I've been doing some research into the regulatory side of things, because I continue to be dumbfounded by the number of untapped opportunities, even beyond those you've already mentioned.
What I've been finding out so far is:
1. Regulatory and Oversight - is less restrictive in the US than Sweden, but since
EU is based there, the more restrictive requirements apply. This could be circumvented by having servers in the US (and other countries as well), but could generate a tax liability (or two), as well additional overhead costs (such as FDIC Insurance for US-based).
2. Operating as a "Credit Union" would have less regulatory concerns, however credit unions have little standing in multi-national financial networks.
It might be the better route to do something akin to this, and thereby circumvent tax laws*, regulatory restrictions and oversight committees, as an LLC (Limited Liability Corporation) making investments in established, offline investment firms, and paying interest privately, with the initial tax liability falling on the LLC.
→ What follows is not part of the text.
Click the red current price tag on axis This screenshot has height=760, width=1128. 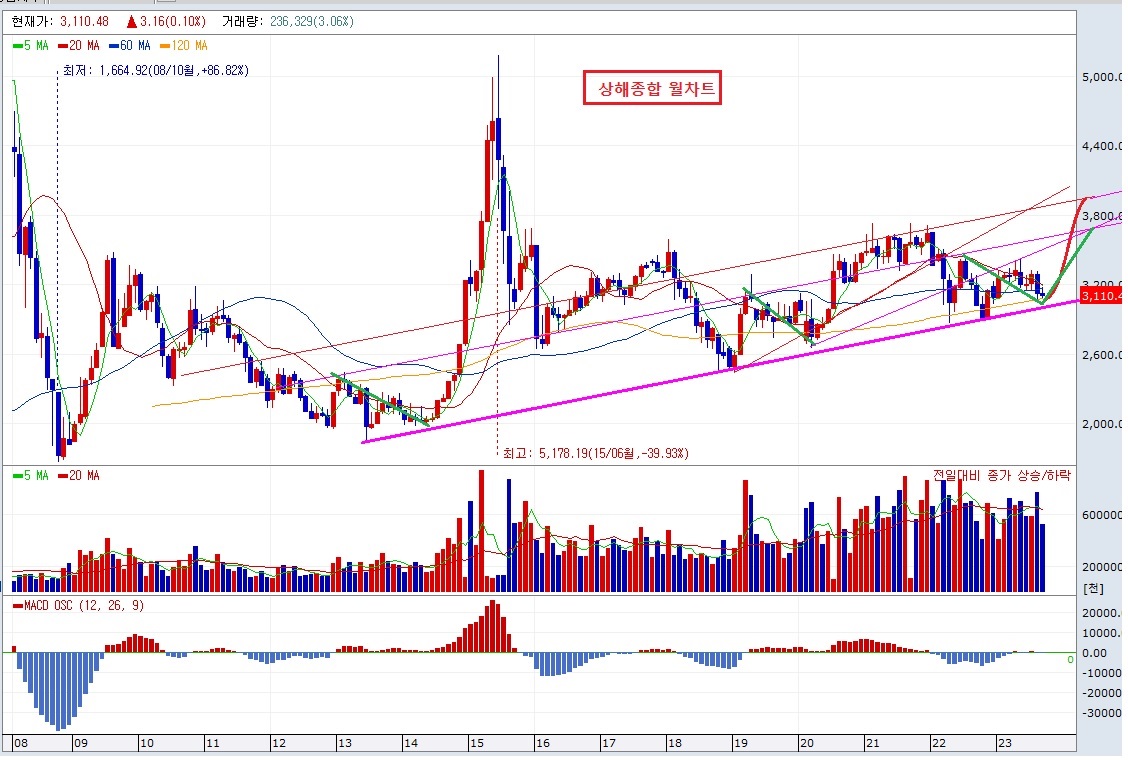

However, to make this sort of "private investment banking" workable, contracts would need be drawn and signed by all parties involved, to ensure the enforceability of applicable local and international policies.**
* Circumvent, in this case, is not intended to imply any form of tax-evasion, but rather a means of limiting the tax liability to a single entity for sake of day-to-day operation.
** Hence the move to a one-world currency, while convenient, is a near-impossibility due to - yep, you guessed it, one too many lawyers.